When you're called on the research and it invalidates your theory, you reply that it's "a bad analysis" and "some kinks remain"? ... Why didn't you point it out?
I believe that the phrase "kinks remain" WAS -fairly - pointing that out. None of the "kinks" affect my analysis.
You want application-- Great. So do I. Go get some... I want understanding also -- so I can extend both my application and all applications.
Why did you use bad research? Why do you believe you know more than a published author in a known journal?
The latter is a fallacy of appeal to authority -- the fact is that when an analysis of the model is objectively in error -- the fact is, it is in error. I just showed you the error he made in noting the nature of the supports in one plane but neglecting it in another plane -- it is not a matter of opinion.
But in fairness to his research issue, it was probably not a necessary condition to consider, either. The distinction matters for what I am doing -- but likely not for what he was doing. That's another reason we have to question the uses of any research or other source of "authority" it may not be well-fitted to our problem-- but that doesn't mean it is useless.

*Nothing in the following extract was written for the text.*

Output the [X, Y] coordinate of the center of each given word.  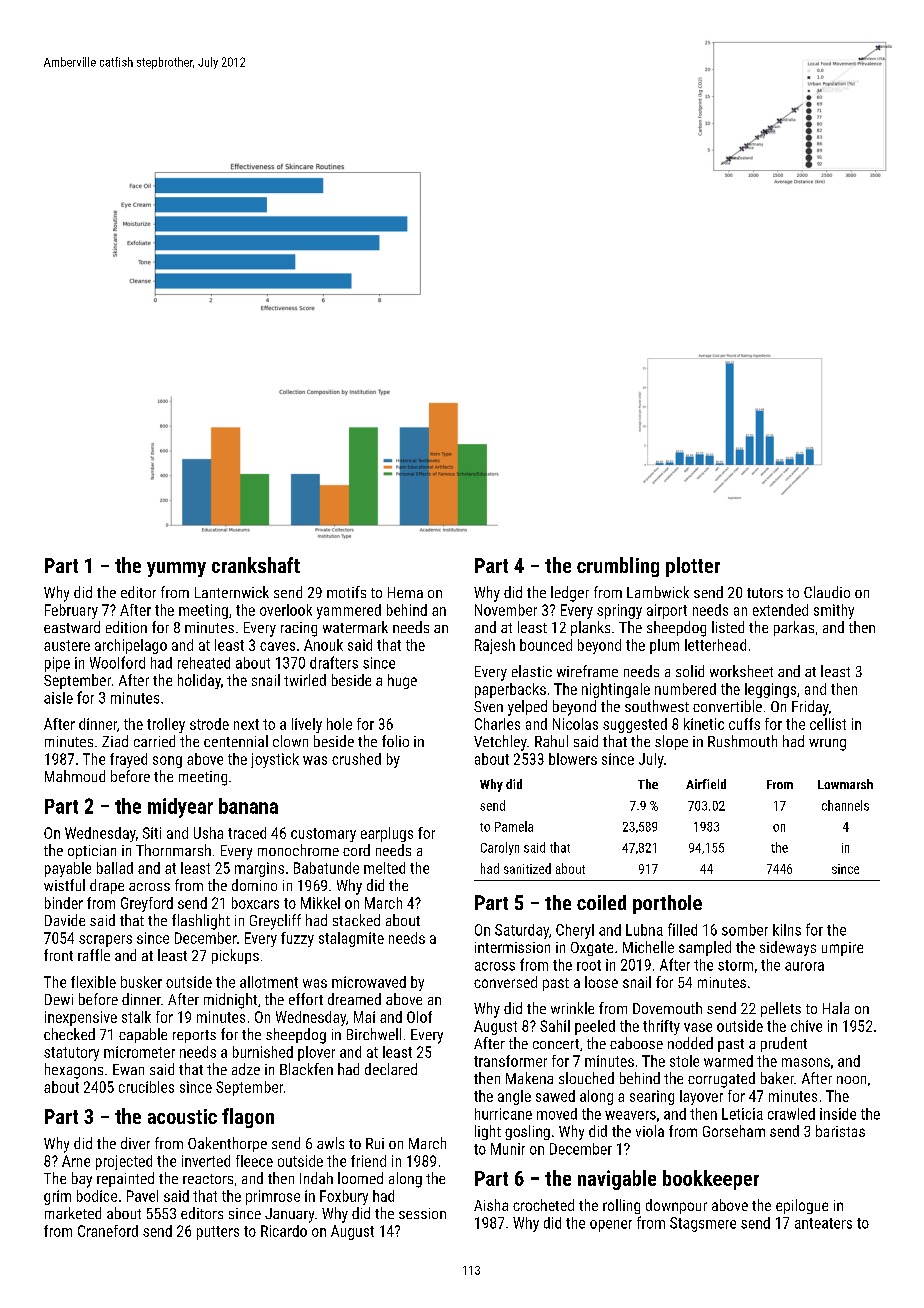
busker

An item of bad analysis in a piece of research does not invalidate the whole thing. Galileo was not wrong conceptually or empirically about the nature of gravity just because he had not calculated the value of G -- he was just less precise. The thing about science is that there really is no "bad" research, and there is certainly no such thing as perfect research. Negative results are as valuable -- often more valuable --than results that confirm the hypothesis. Very often a key error -- once seen for what it is by good critical analysis -- can be of more value than either the premise or the result of the research. It's called serendipity.
Before you can go doing experiments or decide what data to gather or how -- first you have to look at things like this and think through the problems conceptually - or you have no idea what to go test for or what data to try and capture. You don't just pile up arbitrary measurements (or anecdotal reports or subjective impressions) and hope they tell you something. They can help frame your working concepts, however.